Records drawn from a dataset
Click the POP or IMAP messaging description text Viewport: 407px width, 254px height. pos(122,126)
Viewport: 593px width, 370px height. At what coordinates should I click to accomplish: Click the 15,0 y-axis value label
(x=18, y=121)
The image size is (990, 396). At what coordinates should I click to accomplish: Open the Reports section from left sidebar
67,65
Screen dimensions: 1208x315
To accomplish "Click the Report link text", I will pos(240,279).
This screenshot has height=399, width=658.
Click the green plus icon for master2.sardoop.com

* _What is expected_
Retype, exactly as written, each line from the one that has "Viewport: 593px width, 370px" to the bottom of the entries above, and include both of those lines.

* _Output of the exercise_
Viewport: 593px width, 370px height. At what coordinates should I click to accomplish: Click the 15,0 y-axis value label
(x=18, y=121)
The image size is (990, 396). At what coordinates should I click to accomplish: Open the Reports section from left sidebar
67,65
Screen dimensions: 1208x315
To accomplish "Click the Report link text", I will pos(240,279).
This screenshot has height=399, width=658.
Click the green plus icon for master2.sardoop.com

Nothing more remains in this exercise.